The correct form is "cab-i-net" with three syllables and wouldn't give me pause if I heard it. 

Katie


----------



## Snowman75

For me it's definitely two syllables. If you asked me to pronounce "cabinet" and "cabnet" you would hear exactly the same thing.

My dictionary (Macquarie 1987) lists two pronunciations, one with 3 syllables and one with 2. However Macquarie is an Australian dictionary - I'd be interested to know if the 2 syllable pronunciation is uniquely Australian.

edit: Katie, I guess that answers my question.


----------



## Tresley

I would use three syllables (cab-i-net), however I have heard it pronounced as "cab-net" by people speaking quickly.


----------



## Tabac

VoogerTown said:


> How many syllable does "cabinet" have? Does it have three syllable or two syllable? I've heard it said with two syllable.​


*As with many words in spoken English, the unaccented middle syllable reduces to schwa, sometimes to the extent that it is barely audible if at all. Technically, the word has three syllables.  I doubt that very many people pronounce it as the two separate words 'cab' and 'net'.  There's most likely a hint of schwa in most renditions.*


----------



## gaer

Snowman75 said:


> For me it's definitely two syllables. If you asked me to pronounce "cabinet" and "cabnet" you would hear exactly the same thing.
> 
> My dictionary (Macquarie 1987) lists two pronunciations, one with 3 syllables and one with 2. However Macquarie is an Australian dictionary - I'd be interested to know if the 2 syllable pronunciation is uniquely Australian.

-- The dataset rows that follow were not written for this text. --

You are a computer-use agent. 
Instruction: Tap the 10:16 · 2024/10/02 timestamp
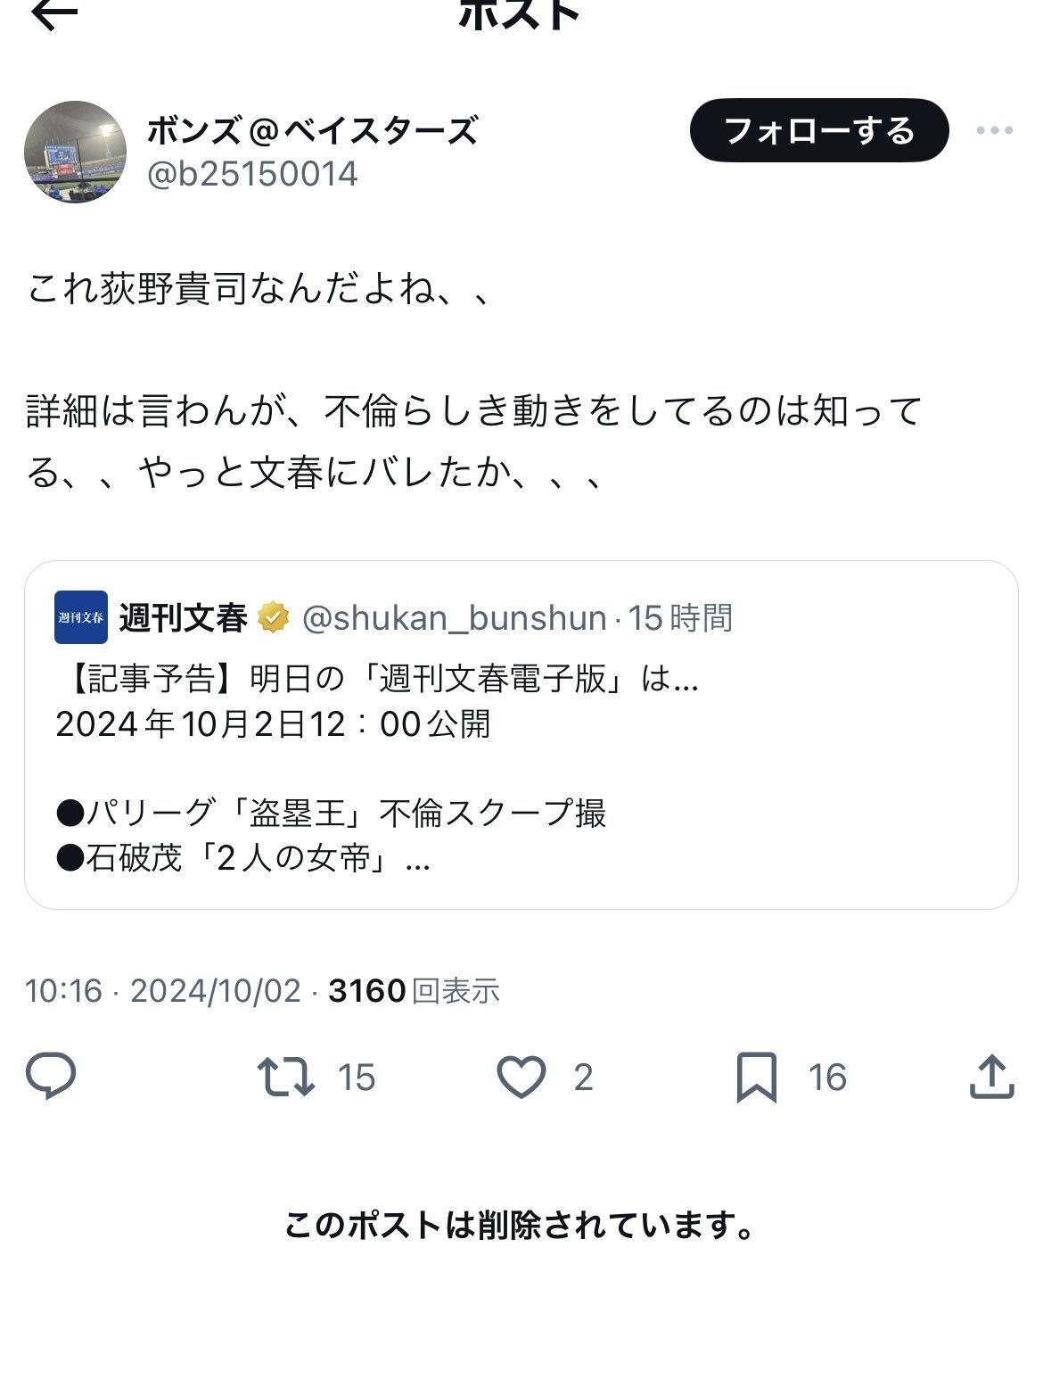coord(162,991)
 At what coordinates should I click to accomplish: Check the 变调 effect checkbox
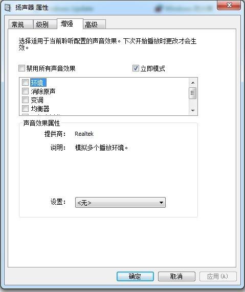pyautogui.click(x=25, y=100)
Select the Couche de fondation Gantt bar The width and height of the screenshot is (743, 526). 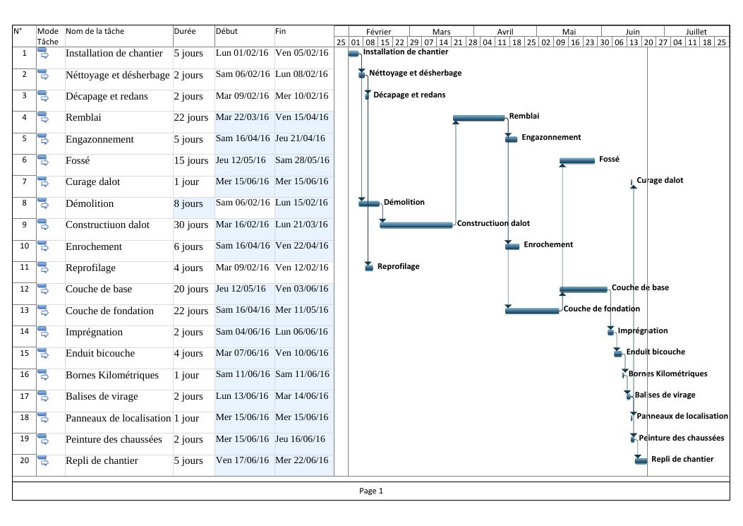(x=531, y=311)
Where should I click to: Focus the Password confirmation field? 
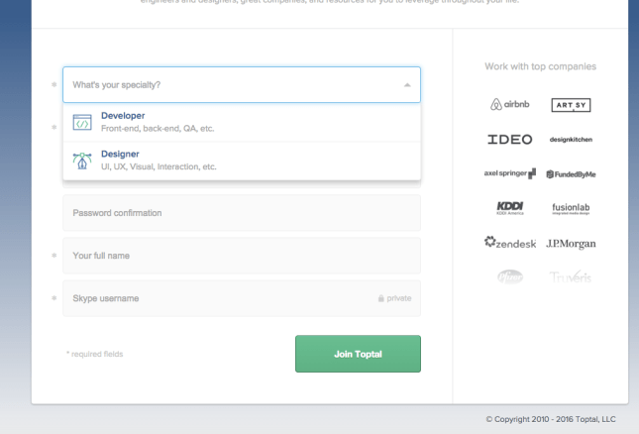coord(241,213)
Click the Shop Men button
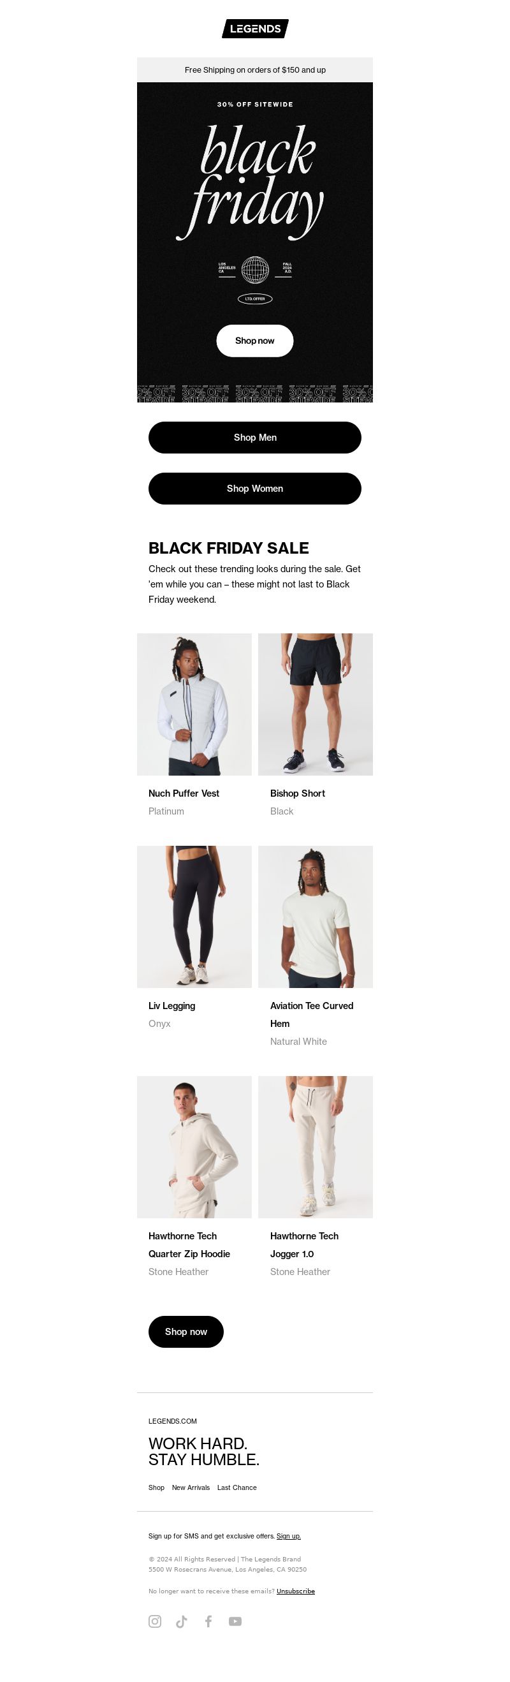Viewport: 510px width, 1682px height. tap(255, 437)
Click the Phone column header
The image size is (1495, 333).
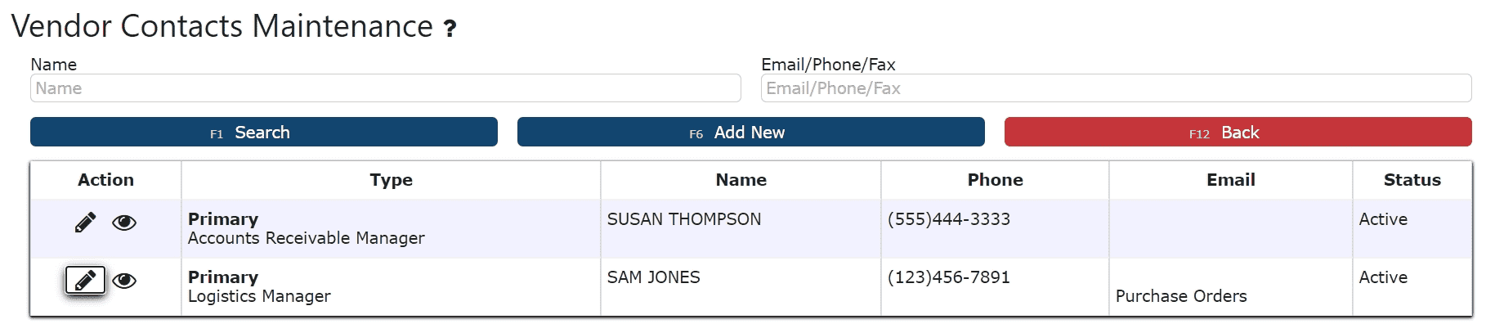pyautogui.click(x=995, y=180)
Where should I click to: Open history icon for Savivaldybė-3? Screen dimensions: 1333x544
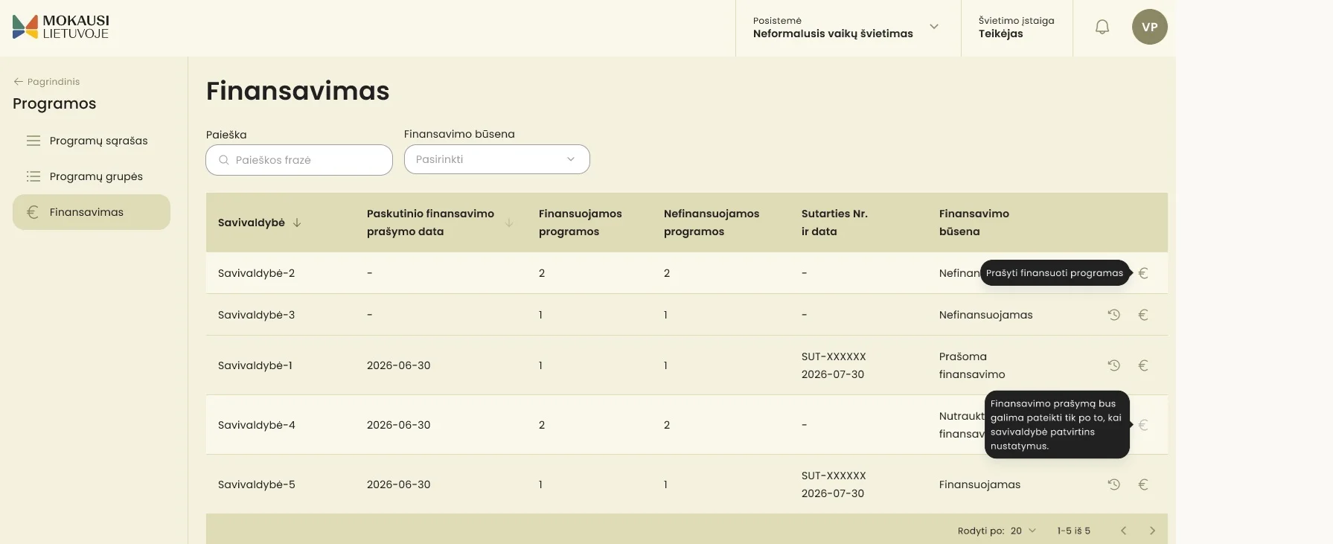point(1113,315)
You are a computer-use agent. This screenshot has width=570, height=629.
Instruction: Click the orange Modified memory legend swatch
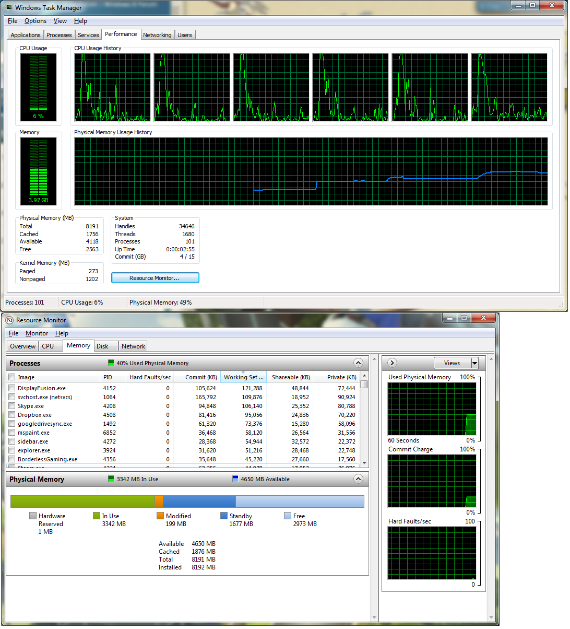pyautogui.click(x=160, y=516)
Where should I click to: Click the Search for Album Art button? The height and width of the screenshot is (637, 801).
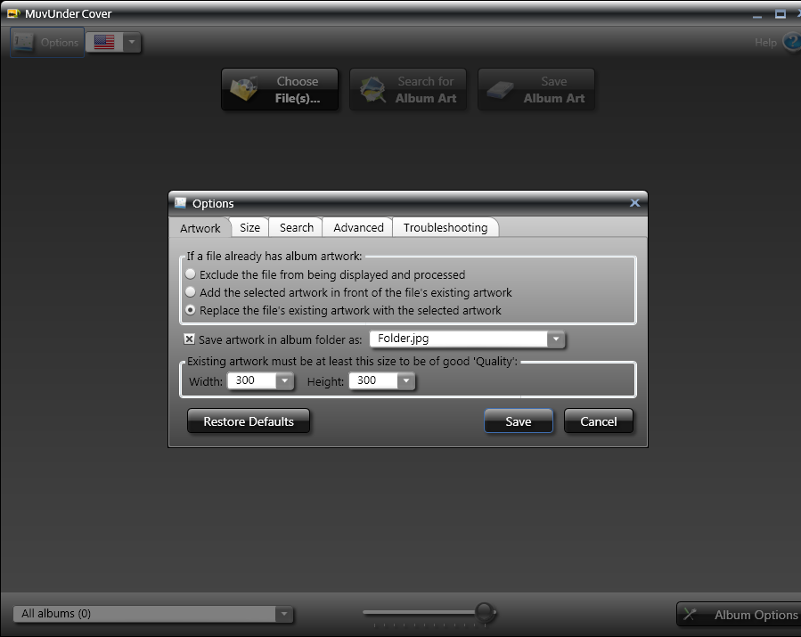[409, 89]
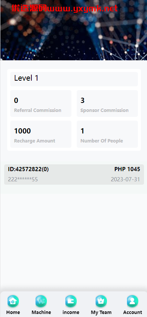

Two syllables for me, and MW shows the two syllable form as first choice. 

Gaer


----------



## GregLee

If you can get as far as "cabnet" it's only a short further step to "cabmet".  Unstressed vowel before n can also be lost in "eb(o)ny", "ad(e)noids", "Sag(e)naw", "ag(o)ny", "av(e)nue", "list(e)ning", "soft(e)ning", and also before liquids and glides, in many many words.  A term for this is vowel syncope.


----------



## gaer

GregLee said:


> If you can get as far as "cabnet" it's only a short further step to "cabmet".


I think the pronunciation recommended as primary by MW ('kab-nit) is quite different from cabmet.


----------



## languageGuy

gaer said:


> I think the pronunciation recommended as primary by MW ('kab-nit) is quite different from cabmet.


 
I cannot understand how MW could recommend such a pronunciation. I have never heard anyone talk like that.


----------



## gaer

languageGuy said:


> I cannot understand how MW could recommend such a pronunciation. I have never heard anyone talk like that.


Why don't you listen to the pronunciation and see if you still disagree? It matches my pronunciation exactly. 

As others have suggested, the middle "i" is often pronounced so quickly that it is very hard to tell whether or not it is there.

Gaer


----------



## mjscott

gaer said:


> Two syllables for me, and MW shows the two syllable form as first choice.
> 
> Gaer


 
That's because two comes before three in the order of things!


----------



## gaer

mjscott said:


> That's because two comes before three in the order of things!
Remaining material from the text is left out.